REQUIREMENTS:
**1.** In the forum question on relations in a document-oriented database, what project did the asker start in order to try MongoDB?
**2.** Extract from the forum question on relations in a document-oriented database the part that opens with the words containing "I'm interested in" and closes with "at 14:57 Comment(6)".
**3.** Extend the forum question on relations in a document-oriented database, continuing after its last line.

PAGE EXCERPT:
.....

Relations in Document-oriented database?

Asked 25/2, 2010 at 14:57 Answered 9/5, 2013 at 4:35

I'm interested in document-oriented databases, and I'd like to play with MongoDB. So I started a fairly simple project (an issue tracker), but am having hard times thinking in a non-relational way.

My problems:

I have two objects that relate to each other (e.g. issue = {code:"asdf-11", title:"asdf", reporter:{username:"qwer", role:"manager"}} - here I have a user related to the issue). Should I create another document 'user' and reference it in 'issue' document by its id (like in relational databases), or should I leave all the user's data in the subdocument?
If I have objects (subdocuments) in a document, can I update them all in a single query?

Comptom answered 25/2, 2010 at 14:57 Comment(6)

.....

ENTRIES:
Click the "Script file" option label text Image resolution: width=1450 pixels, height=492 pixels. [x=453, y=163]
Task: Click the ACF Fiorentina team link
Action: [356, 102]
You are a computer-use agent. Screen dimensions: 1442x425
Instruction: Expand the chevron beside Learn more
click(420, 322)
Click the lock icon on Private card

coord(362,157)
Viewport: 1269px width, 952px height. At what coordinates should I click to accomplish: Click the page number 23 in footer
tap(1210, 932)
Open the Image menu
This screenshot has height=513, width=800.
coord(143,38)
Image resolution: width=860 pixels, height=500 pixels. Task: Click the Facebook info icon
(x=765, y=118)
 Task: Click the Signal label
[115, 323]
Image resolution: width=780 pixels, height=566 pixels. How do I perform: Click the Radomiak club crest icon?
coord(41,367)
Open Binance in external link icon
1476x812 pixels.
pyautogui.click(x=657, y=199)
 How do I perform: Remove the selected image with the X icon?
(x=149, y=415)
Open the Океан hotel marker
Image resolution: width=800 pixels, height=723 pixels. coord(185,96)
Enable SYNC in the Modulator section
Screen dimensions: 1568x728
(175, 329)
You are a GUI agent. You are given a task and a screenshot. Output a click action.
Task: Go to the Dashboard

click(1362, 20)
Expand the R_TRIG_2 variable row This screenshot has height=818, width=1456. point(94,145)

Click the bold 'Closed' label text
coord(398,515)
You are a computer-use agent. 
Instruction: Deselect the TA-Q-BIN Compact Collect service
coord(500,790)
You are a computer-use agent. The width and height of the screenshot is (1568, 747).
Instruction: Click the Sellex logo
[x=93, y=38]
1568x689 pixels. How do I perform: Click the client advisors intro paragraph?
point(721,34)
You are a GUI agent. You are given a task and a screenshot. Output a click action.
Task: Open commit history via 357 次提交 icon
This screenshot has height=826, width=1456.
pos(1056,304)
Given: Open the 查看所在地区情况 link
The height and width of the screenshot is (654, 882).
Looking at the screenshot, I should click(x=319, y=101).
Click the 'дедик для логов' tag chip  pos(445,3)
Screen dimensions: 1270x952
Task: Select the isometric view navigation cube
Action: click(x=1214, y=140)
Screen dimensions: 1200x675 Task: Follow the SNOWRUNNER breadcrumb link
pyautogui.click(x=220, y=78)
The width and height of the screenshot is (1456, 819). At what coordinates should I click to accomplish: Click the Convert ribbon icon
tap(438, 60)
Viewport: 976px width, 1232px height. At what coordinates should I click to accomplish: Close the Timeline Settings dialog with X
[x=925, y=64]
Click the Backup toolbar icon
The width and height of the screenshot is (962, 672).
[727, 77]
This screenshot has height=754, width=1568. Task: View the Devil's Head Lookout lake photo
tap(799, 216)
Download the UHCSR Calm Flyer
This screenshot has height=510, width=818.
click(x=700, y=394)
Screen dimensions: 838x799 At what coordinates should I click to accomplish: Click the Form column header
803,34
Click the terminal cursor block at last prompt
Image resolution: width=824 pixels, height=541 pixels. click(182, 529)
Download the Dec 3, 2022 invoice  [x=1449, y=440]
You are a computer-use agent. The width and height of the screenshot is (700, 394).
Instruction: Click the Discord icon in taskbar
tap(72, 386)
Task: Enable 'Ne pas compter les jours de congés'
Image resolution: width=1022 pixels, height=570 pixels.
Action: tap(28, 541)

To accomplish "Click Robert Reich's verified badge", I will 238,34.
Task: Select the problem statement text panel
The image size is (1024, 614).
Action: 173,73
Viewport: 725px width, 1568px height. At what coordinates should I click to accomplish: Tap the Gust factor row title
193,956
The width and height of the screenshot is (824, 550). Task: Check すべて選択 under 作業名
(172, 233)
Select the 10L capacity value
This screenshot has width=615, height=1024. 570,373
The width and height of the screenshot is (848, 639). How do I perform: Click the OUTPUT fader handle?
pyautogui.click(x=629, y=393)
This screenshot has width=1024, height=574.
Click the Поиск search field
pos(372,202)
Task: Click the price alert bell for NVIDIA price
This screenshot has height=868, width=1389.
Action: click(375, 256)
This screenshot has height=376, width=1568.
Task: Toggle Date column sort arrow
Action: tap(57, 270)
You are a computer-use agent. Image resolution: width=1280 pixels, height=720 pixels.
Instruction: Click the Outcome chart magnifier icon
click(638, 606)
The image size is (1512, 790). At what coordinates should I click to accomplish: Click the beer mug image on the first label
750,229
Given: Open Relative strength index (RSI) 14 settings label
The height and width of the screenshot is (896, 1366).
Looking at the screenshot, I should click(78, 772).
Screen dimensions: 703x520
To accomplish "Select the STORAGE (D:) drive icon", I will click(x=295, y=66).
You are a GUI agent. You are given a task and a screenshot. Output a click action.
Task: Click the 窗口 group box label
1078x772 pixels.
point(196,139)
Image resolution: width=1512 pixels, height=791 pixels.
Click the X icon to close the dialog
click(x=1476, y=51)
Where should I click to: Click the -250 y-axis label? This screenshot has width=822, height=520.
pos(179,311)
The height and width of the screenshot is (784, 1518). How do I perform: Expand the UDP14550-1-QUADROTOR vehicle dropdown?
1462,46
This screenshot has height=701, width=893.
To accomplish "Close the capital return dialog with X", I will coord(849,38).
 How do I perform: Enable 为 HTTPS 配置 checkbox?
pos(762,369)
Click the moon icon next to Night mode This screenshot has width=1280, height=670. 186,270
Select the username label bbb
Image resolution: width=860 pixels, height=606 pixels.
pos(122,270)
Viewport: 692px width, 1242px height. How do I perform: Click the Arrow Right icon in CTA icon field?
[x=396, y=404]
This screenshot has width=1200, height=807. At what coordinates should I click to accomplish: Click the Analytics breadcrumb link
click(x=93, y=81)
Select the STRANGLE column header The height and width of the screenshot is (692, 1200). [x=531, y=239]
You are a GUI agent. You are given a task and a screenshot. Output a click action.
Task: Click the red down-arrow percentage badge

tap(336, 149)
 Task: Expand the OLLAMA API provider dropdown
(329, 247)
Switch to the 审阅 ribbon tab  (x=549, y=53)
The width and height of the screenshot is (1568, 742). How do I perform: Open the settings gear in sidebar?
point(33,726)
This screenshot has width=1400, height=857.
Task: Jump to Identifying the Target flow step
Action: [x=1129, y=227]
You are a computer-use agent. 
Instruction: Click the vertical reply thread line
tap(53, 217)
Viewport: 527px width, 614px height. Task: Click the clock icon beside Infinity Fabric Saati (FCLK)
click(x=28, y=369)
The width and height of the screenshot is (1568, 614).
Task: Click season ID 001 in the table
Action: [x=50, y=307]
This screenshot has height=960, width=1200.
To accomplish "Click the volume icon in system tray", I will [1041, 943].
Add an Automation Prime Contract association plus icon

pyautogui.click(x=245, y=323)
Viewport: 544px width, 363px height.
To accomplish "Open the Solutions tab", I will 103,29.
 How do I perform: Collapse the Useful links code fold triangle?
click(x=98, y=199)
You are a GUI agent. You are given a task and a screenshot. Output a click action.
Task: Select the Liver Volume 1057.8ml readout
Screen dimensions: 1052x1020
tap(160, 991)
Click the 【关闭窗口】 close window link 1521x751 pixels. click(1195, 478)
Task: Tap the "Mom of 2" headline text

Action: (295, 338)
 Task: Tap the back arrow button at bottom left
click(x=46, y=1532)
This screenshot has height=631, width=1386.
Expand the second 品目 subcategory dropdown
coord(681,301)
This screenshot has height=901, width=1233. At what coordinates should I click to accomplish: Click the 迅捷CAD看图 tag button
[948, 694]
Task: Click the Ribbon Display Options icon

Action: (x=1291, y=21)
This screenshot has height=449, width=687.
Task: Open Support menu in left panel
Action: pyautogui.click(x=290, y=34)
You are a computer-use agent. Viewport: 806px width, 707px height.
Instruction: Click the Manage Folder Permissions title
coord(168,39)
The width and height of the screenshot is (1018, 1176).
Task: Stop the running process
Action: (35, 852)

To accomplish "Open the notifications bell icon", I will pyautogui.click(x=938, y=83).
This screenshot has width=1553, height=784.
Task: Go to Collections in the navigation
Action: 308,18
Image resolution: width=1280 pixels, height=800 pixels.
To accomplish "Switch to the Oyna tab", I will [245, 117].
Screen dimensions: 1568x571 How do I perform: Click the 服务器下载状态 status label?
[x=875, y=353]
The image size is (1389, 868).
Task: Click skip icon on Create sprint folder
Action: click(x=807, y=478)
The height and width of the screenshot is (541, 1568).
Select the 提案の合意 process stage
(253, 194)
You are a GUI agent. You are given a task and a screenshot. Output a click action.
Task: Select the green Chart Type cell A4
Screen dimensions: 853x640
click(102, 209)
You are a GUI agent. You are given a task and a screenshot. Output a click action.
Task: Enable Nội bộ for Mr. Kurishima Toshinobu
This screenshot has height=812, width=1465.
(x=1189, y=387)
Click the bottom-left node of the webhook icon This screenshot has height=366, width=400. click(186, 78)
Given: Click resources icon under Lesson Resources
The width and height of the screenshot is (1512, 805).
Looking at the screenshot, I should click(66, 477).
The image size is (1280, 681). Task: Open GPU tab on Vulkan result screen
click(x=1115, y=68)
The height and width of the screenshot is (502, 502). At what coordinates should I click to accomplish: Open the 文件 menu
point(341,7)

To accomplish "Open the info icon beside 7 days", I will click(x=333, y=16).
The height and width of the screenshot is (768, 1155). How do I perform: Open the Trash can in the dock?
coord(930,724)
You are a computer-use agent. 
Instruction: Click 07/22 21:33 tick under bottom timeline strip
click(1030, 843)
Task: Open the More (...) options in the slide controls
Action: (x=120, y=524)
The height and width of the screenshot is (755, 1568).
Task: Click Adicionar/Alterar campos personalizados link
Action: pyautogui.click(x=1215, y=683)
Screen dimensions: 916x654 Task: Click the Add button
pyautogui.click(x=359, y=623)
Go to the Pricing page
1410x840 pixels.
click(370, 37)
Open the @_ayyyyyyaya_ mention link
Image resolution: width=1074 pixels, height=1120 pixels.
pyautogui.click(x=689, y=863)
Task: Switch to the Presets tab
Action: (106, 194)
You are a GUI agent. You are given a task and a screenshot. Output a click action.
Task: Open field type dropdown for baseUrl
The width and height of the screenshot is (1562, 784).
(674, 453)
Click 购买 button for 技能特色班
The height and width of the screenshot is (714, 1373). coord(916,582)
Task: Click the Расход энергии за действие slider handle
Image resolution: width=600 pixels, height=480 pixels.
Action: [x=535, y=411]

.....

THE REPLIES:
**1.** A fairly simple issue tracker.

**2.**
I'm interested in document-oriented databases, and I'd like to play with MongoDB. So I started a fairly simple project (an issue tracker), but am having hard times thinking in a non-relational way.

My problems:

I have two objects that relate to each other (e.g. issue = {code:"asdf-11", title:"asdf", reporter:{username:"qwer", role:"manager"}} - here I have a user related to the issue). Should I create another document 'user' and reference it in 'issue' document by its id (like in relational databases), or should I leave all the user's data in the subdocument?
If I have objects (subdocuments) in a document, can I update them all in a single query?

Comptom answered 25/2, 2010 at 14:57 Comment(6)

**3.**
have a look ayende.com/blog/4465/… – Lethargy 3/5, 2013 at 9:30

This is an interesting video on this very topic: 10gen.com/presentations/schema-design-basics-1 – Loganloganberry 3/5, 2013 at 15:20

MongoDB by itself is a wonderful NoSQL document oriented database. It really comes alive when you couple it with Mongoose ORM. I just made a blind assumption that you are using Node.js, so if not, my apologies. MongoDB and Mongoose paired together make NoSQL capable of what you can accomplish in a RDBMS with 20x more flexibility and power. Mongoose provides the concept of a "population", which gives you the joins between documents you are looking for. Again, Mongoose is javascript/Node.js, but I'm sure there are other ORMs for other languages. – Knar 7/5, 2013 at 1:23

See @oyatek response to this question: #13325846 – Loner 8/5, 2013 at 20:20

@Loner no offence but I would not consider that a "substantial" answer, also not true all of the time – Tidewater 9/5, 2013 at 17:22

@Tidewater no offense taken, was just pointing out the similar question. – Loner 9/5, 2013 at 18:14

I'm totally new to document-oriented databases, and right now I'm trying to develop sort of a CMS using node.js and mongodb so I'm facing the same problems as you.

By trial and error I found this rule of thumb: I make a collection for every entity that may be a "subject" for my queries, while embedding the rest inside other objects.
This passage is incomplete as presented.